Falls der EuGH die Unvereinbarkeit der VDS mit europäischen Grundrechten bestätigt, wäre jede Umsetzung der Richtlinie in den Mitgliedstaaten rechtswidrig und müsste daher abgeschafft werden. In der Folge wäre auch der VfGH an diese Rechtsansicht gebunden und würde sodann den Anträgen auf Aufhebung der österreichischen Umsetzung stattgeben.

Die Fragen des VfGH an den EuGH enthalten aber noch ein weiteres, äußerst bemerkenswertes Element. Sinngemäß wird der EuGH auch gefragt, welcher Beurteilungsmaßstab an eine EU-Richtlinie anzulegen ist, falls das innerstaatliche Verfassungsrecht bzw. die Europäische Menschenrechtskonvention (EMRK) des Europarats – die in Österreich im Verfassungsrang steht – ein höheres Schutzniveau gewährleistet als der unmittelbare Rechtsbestand der EU. Diese Frage ist zweifellos über die VDS hinaus von grundsätzlicher Bedeutung.

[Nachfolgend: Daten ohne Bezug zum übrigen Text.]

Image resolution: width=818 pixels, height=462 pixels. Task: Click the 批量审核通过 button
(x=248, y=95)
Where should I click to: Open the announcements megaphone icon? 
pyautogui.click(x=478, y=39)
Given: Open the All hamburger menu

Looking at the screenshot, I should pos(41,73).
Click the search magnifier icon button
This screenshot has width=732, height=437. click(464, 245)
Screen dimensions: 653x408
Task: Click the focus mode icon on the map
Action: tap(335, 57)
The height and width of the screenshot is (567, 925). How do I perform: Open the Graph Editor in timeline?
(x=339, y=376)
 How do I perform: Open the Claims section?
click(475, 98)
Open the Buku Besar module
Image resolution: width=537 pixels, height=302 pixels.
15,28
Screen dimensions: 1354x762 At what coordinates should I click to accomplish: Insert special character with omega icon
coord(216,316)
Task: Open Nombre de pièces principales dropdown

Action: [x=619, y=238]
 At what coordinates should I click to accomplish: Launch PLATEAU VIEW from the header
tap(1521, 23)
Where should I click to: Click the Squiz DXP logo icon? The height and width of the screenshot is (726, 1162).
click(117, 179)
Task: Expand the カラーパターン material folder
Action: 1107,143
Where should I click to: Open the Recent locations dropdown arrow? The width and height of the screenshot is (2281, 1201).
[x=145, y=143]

Insgesamt ist der Beschluss des VfGH ein sehr erfreulicher und ein wichtiger Schritt im Sinne des Rechtsschutzes. Der Beschluss nimmt zwar die endgültige Beurteilung nicht vorweg, er zeigt aber deutlich, dass die im Antrag formulierten rechtsstaatlichen Zweifel an der Vorratsdatenspeicherung auch für das Höchstgericht nachvollziehbar sind. Diese Tatsache sollte der Politik schon jetzt eine Orientierung dafür geben, dass eine weitere Ausdehnung der flächendeckenden Überwachungsmaßnahmen jedenfalls die Grenzen der Verfassung überschreiten.